4079 Adams Ave. (Kensington)
Happy Hour: 2 to 8 p.m., daily
Come On Get Happy! | Dr. Ink
If you’re looking for the polar opposite of a chic and trendy bar, you’ll find it at Kensington Club, which, according to its owner, ranks among San Diego’s oldest watering holes.
“I think we have the second oldest cocktail license in the city after The Waterfront,” said Brett Bodie, who purchased Kensington Club 17 years ago after it had changed hands several times over numerous decades. Bodie said the bar dates back to around 1935, but he’s yet to find any historical records showing its actual birthdate.
The structure is marked by an antiquated neon sign reminiscent of the Art Deco era, which flourished into the 1940s.
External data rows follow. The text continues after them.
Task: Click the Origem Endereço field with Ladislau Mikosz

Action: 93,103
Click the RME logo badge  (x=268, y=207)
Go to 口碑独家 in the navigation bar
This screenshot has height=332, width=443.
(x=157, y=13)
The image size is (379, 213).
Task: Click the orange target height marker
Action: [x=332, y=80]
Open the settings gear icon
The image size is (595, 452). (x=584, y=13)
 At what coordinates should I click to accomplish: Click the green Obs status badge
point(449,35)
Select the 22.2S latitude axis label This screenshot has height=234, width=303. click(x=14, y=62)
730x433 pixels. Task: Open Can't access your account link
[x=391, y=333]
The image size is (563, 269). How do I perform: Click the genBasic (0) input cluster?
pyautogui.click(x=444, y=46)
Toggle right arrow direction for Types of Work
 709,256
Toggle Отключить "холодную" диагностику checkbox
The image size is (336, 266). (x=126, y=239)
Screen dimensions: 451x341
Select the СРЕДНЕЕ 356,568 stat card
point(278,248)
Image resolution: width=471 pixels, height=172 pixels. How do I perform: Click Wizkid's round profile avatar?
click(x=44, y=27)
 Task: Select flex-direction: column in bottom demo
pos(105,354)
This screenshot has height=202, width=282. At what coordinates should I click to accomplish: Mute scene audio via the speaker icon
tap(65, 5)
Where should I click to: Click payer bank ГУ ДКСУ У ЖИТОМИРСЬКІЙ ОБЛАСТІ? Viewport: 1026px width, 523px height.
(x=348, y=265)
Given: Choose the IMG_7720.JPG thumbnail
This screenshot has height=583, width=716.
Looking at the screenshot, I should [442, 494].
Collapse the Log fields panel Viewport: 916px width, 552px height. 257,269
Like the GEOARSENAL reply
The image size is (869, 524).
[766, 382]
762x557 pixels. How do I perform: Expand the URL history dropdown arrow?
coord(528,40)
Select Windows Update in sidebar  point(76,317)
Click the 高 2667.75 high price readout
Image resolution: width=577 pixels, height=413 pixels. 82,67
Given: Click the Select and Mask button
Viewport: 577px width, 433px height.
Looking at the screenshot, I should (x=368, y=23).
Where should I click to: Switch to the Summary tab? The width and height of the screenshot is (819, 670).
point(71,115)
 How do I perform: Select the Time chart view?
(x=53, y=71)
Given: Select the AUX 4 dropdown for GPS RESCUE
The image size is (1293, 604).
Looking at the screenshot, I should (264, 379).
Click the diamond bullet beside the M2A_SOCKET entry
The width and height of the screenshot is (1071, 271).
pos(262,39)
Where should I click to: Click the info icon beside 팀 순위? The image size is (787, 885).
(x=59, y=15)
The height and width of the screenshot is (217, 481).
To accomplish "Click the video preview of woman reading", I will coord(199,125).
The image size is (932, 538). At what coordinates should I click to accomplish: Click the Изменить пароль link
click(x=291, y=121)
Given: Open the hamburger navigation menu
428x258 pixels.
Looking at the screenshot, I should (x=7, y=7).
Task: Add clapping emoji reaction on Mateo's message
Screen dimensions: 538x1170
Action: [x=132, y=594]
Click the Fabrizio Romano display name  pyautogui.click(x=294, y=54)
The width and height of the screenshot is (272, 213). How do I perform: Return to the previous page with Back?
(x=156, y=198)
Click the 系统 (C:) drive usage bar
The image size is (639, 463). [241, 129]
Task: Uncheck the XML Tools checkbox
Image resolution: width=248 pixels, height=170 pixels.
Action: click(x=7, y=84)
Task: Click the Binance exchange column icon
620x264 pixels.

Inside is a deep, narrow space dominated by an elongated bar the length of a bowling lane. Old wooden cabinets lend shelving to a large liquor inventory, which incorporates a glass-enclosed display of vintage cocktail shakers. Buried within them is a 1914 book of drink recipes that Bodie showed me as I sipped Clan MacGregor Scotch mixed with a splash of water.
“I’m not sure what it’s worth, but it’s in good shape,” he said while carefully turning a few pages.
The single-malt scotch qualified as a well drink, which sells for $3.50 during happy hour along with other bottom-shelf liquors. They’re normally $4 apiece. In addition, domestic bottled beers go for $3 each, reduced also by 50 cents.
As far as basic scotch goes, the Clan MacGregor was surprisingly smooth, and with hints of vanilla that I wasn’t expecting. Even better was that I could barely detect the float of water in the glass.
There are no signs or flyers promoting happy hour because “we have low-price drinks all the time, which is why people hardly notice the cost differences,” Bodie said. There is also no food, although customers are permitted to tote in sustenance from nearby Burger Lounge or Ponce’s Mexican Restaurant, or anywhere for that matter.
The daytime and after-work clientele normally begins to fade by early evening, when the adjoining “rock and roll room” opens for bands, karaoke and trivia matches on various nights.
“We’ve been part of the live, original music scene for a long time,” Bodie said, citing that Kensington Club continues attracting a mixed demographic that “changes like the wind.” And despite the somewhat dark and plain interior, Bodie defends his business as being “an old neighborhood bar” rather than a hardcore dive bar.
The beer bargains during happy hour are limited to bottled domestics, while well drinks using bottom-shelf liquors are made with decent pours, per the scotch and water I ordered that contained more booze than water.
Regular drink prices are already a notch lower compared to what other bars in the vicinity charge, although happy hour will save you an additional 50 cents per libation.
The owner was running the bar on this visit, and tended to customers in a personal, friendly manner attesting to his years in the business.
Happy hour starts in the afternoon and runs enough beyond to accommodate the after-work drinkers.